Collected data entries
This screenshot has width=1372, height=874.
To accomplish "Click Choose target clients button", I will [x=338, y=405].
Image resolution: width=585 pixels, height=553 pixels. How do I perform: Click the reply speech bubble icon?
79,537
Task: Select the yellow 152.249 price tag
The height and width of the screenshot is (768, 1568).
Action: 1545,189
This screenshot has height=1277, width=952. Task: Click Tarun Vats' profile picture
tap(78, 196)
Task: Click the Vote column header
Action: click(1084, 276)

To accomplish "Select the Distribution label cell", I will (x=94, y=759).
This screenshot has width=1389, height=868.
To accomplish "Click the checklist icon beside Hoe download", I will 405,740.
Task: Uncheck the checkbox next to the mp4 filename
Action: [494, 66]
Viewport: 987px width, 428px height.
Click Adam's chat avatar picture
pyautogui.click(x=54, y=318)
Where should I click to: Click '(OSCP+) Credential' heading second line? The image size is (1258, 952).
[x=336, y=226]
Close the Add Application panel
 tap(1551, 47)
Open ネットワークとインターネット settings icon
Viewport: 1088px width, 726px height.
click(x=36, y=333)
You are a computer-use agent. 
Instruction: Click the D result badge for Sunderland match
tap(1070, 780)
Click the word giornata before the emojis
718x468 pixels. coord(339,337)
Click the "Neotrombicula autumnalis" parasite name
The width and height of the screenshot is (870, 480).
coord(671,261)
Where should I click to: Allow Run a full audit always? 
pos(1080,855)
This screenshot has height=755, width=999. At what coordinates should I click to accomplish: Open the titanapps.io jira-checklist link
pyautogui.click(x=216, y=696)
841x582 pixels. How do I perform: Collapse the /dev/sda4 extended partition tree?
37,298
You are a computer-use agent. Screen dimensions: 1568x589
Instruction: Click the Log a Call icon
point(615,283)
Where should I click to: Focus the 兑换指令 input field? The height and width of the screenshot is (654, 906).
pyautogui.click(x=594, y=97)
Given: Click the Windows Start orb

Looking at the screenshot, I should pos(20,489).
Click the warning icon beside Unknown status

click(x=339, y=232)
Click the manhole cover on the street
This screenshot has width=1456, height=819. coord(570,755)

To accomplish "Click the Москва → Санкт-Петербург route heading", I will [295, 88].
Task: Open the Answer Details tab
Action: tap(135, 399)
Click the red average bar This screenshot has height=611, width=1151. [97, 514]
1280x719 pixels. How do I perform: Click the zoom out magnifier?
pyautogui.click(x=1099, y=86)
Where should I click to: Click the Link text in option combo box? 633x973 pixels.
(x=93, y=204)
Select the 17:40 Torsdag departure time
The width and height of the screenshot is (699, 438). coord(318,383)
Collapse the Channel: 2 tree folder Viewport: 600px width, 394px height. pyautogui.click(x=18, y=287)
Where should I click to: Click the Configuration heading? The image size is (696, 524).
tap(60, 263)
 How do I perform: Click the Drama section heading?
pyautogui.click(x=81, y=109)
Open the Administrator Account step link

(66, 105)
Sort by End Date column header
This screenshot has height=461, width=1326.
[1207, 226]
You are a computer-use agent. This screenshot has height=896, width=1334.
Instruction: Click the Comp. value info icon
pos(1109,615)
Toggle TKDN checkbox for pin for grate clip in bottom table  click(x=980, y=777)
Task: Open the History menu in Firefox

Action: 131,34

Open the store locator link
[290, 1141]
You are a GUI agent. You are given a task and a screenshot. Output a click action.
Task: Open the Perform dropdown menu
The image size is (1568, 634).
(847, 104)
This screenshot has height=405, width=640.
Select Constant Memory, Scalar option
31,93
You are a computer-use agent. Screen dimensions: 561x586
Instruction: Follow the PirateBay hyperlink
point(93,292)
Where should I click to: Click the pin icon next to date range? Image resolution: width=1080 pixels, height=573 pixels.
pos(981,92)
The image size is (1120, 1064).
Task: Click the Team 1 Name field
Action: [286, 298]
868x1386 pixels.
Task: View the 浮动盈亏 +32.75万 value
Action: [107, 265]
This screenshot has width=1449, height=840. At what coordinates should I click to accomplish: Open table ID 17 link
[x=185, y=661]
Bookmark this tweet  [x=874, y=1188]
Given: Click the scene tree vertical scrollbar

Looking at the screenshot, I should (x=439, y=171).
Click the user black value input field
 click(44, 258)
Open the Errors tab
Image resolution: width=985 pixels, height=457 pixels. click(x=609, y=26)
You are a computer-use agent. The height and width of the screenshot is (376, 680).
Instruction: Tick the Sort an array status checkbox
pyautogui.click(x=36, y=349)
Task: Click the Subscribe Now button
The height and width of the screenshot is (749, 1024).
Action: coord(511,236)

_EXERCISE GOAL:_ Across all lines above, count those with the string "button". Only the number is wanted.

_OUTPUT FOR THIS TASK:_ 2